If you need the Wayland backend on a system that only has X11, install the Wayland package.
sudo dnf install sddm-wayland
# WHY: Installs the Wayland session support package for SDDM.
# WHY: Required if the system was installed with X11 as the default and Wayland is missing.
Restart the display manager to apply the change if the menu does not update immediately.
sudo systemctl restart sddm
# WHY: Restarts the display manager service to reload the session list.
# WHY: Use this only if you are not logged in. Restarting SDDM while a session is active kills the desktop.
Install the backend package. Manual session files drift and break on updates.
Verify the active protocol
Open a terminal after logging in. Check the environment variable to confirm the session type.
echo $XDG_SESSION_TYPE
# WHY: Prints the current session type. Output should be 'wayland' or 'x11'.
# WHY: This variable is set by the display manager and inherited by all applications.
For a more robust check that queries the session manager directly, use loginctl.
loginctl show-session "$XDG_SESSION_ID" | grep Type
# WHY: Queries the session manager for the protocol type.
# WHY: Useful if the environment variable is unset or spoofed by a wrapper script.
The output confirms the active protocol. If the output does not match the session you selected, check the SDDM logs for errors during startup. Check the journal before reinstalling. The error message points to the missing dependency.
Common pitfalls and error patterns
Some hardware configurations struggle with Wayland. Older NVIDIA drivers or specific multi-monitor setups with mixed refresh rates may cause flickering or black screens.
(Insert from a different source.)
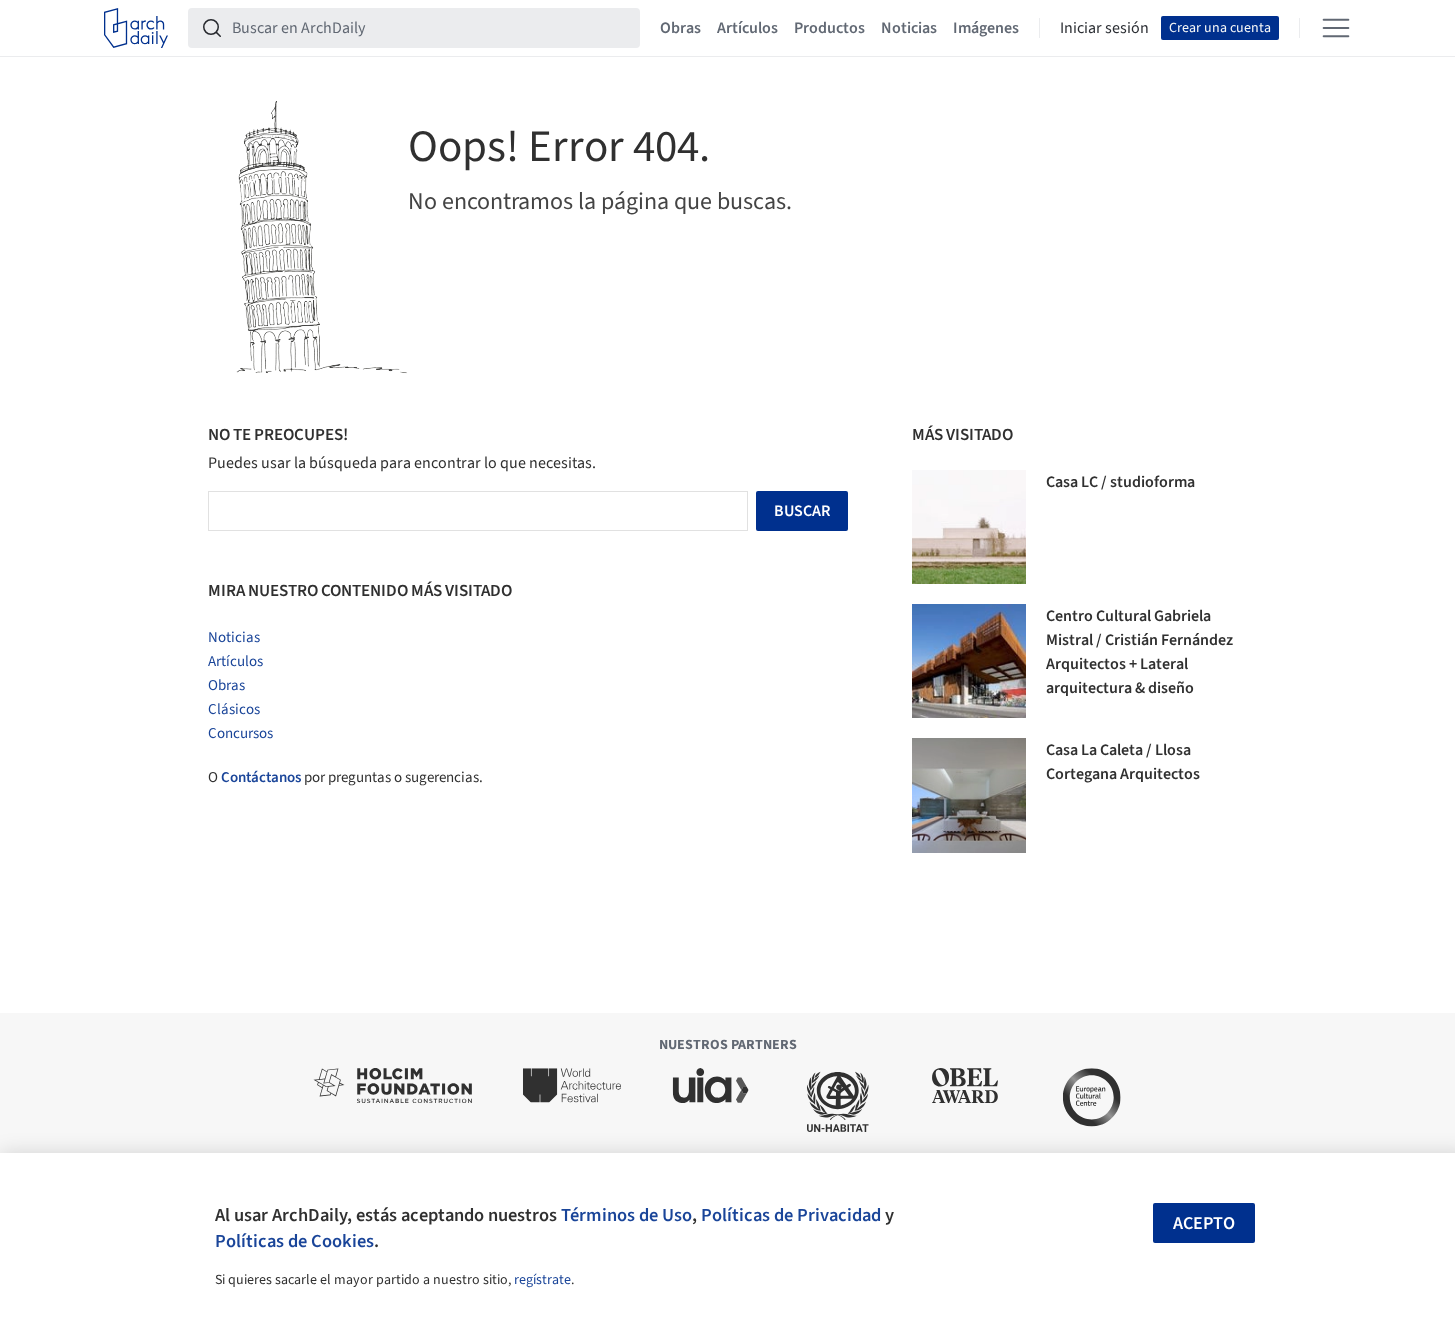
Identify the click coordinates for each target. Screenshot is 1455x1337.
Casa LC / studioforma (1120, 482)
If you see Failed to start session in the journal, the compositor could not initialize. Switch to X11 as a fallback. Remote desktop protocols like RDP often require X11 because they rely on the X11 windowing model for forwarding. If you need to connect via RDP, use the X11 session.
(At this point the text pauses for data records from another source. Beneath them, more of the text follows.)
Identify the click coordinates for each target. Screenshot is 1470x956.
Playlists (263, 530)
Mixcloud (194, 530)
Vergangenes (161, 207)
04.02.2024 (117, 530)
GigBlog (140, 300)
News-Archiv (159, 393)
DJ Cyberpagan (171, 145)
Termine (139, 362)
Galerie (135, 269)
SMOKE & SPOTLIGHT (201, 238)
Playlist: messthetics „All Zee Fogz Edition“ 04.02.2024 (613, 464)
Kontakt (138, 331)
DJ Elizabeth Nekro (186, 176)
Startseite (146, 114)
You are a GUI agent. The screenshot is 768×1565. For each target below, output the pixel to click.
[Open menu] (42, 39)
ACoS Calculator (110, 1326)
Screen sharing behaves differently on Wayland. Applications cannot grab the screen without user permission. Tools that rely on global screen capture may fail or show a black window. KDE Plasma provides a screen sharing portal that prompts you to select the window or screen to share. If a tool does not support the portal, it will not work on Wayland. Use X11 for tools that require unrestricted screen access.
SELinux denials can block session startup. Fedora enforces SELinux in enforcing mode by default. If you see Permission denied errors in the journal, check the SELinux logs.
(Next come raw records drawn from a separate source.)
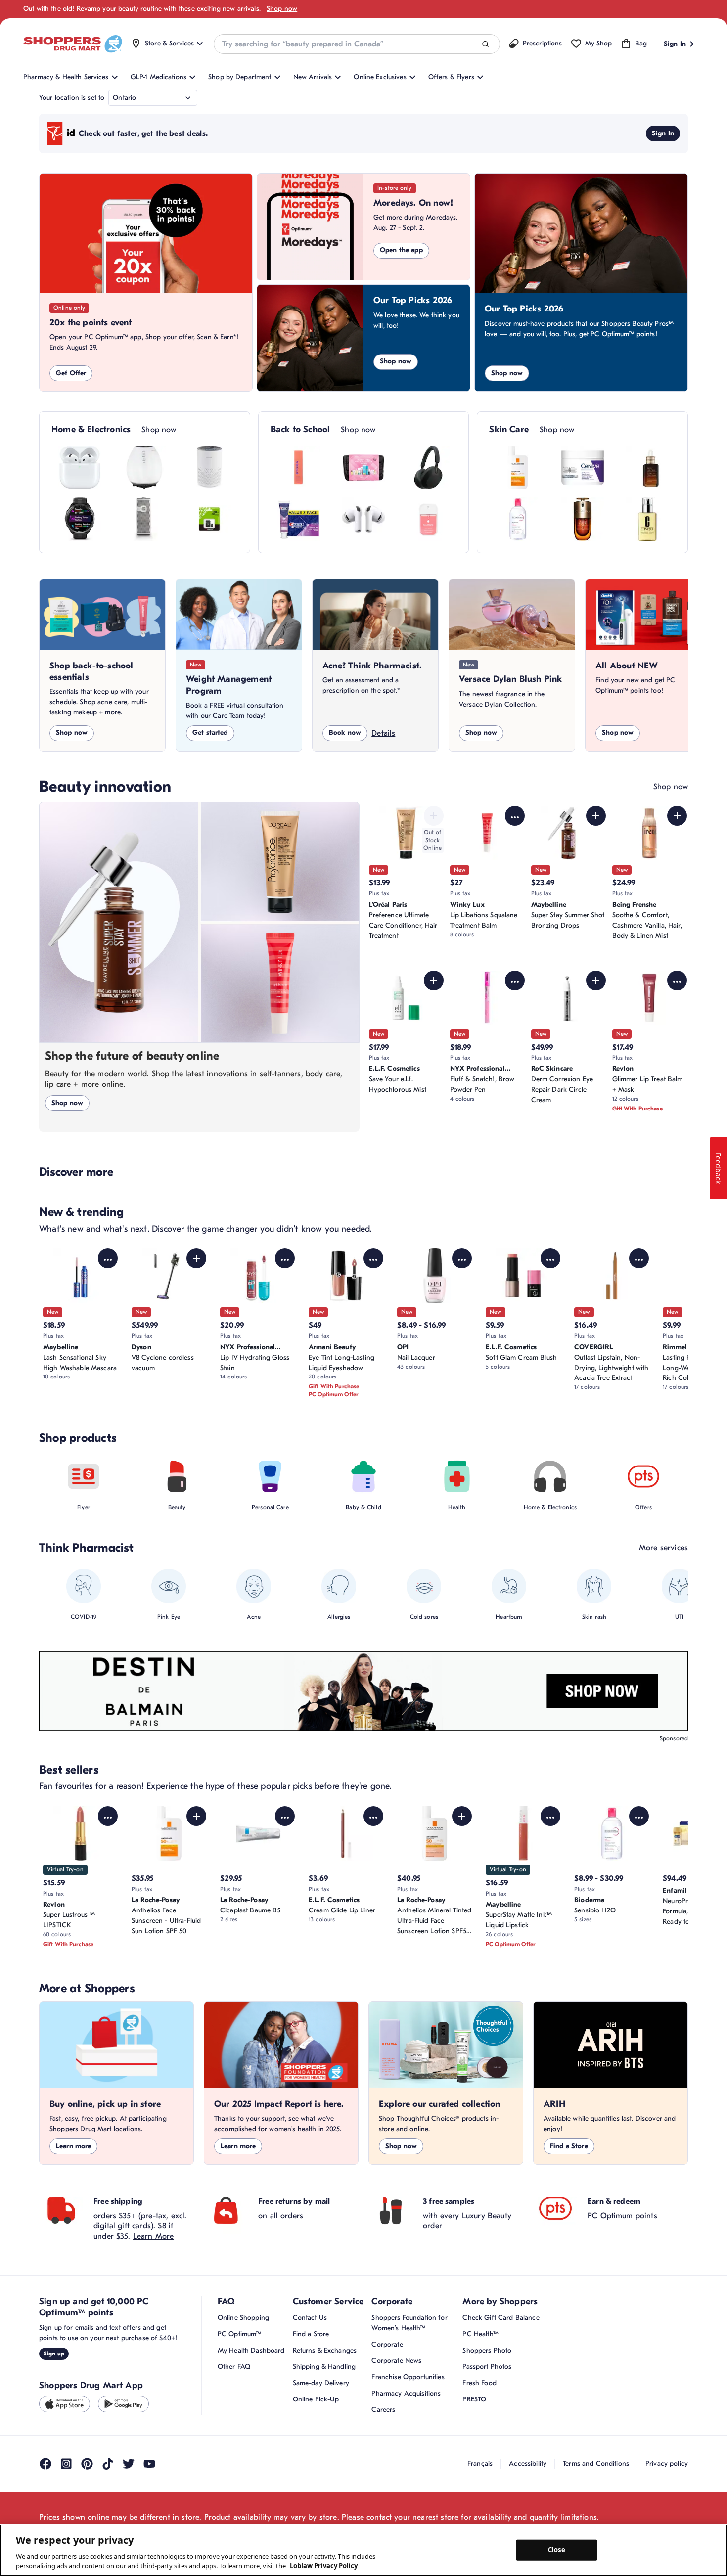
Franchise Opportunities (407, 2377)
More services (663, 1547)
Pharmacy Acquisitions (406, 2393)
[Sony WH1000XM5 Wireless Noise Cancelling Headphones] (428, 467)
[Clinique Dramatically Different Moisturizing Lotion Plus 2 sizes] (647, 519)
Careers (383, 2409)
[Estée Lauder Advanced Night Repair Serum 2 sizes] (647, 467)
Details (383, 733)
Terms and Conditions (596, 2463)
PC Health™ (480, 2334)
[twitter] (128, 2463)
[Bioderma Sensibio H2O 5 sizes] (518, 519)
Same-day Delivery (321, 2383)
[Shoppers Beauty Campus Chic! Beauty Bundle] (363, 467)
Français (480, 2463)
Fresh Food (479, 2383)
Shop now (282, 8)
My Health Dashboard (251, 2350)
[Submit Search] (485, 44)
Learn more (73, 2146)
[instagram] (66, 2463)
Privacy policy (666, 2463)
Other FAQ (234, 2366)
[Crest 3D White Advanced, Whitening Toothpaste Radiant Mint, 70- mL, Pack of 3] (298, 519)
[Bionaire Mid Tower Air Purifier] (144, 519)
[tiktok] (107, 2463)
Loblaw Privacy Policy (324, 2565)
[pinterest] (87, 2463)
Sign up (54, 2353)
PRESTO (474, 2399)
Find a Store (569, 2146)
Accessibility (527, 2463)
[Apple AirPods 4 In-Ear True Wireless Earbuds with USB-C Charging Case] (79, 467)
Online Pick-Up (316, 2399)
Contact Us (310, 2317)
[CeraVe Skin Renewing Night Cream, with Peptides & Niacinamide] (582, 467)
journalctl -t setroubleshoot
# WHY: Shows SELinux denial summaries with actionable advice.
# WHY: Read the one-line summary to identify the blocked operation before disabling SELinux.
Do not disable SELinux to fix session issues. The denial usually indicates a misconfiguration or a bug in the application. Restore the context or update the package.
SDDM configuration lives in /etc/sddm.conf. Files in /usr/lib/sddm/ ship with the package. Edit /etc/sddm.conf to change defaults. Never edit files in /usr/lib/. Package updates overwrite changes in /usr/lib/.
[General]
# WHY: Sets the default session type if the user has not made a selection.
# WHY: Use 'plasma' for Wayland or 'plasma-x11' for X11.
DefaultSession=plasma
Use firewall-cmd --reload after every rule change. The runtime config and the persistent config diverge otherwise. This applies to network services started by your session as well.
Choose the right session for your workload
Use Wayland when you want better security isolation between applications. Use Wayland when you are running a modern NVIDIA driver and want smooth variable refresh rate support. Use Wayland when you want touch input and fractional scaling to work correctly on KDE Plasma. Use X11 when you need to run legacy remote desktop clients that require X11 forwarding. Use X11 when a specific proprietary application fails to render or capture the screen on Wayland. Use X11 when you are troubleshooting a display issue and need to rule out compositor bugs.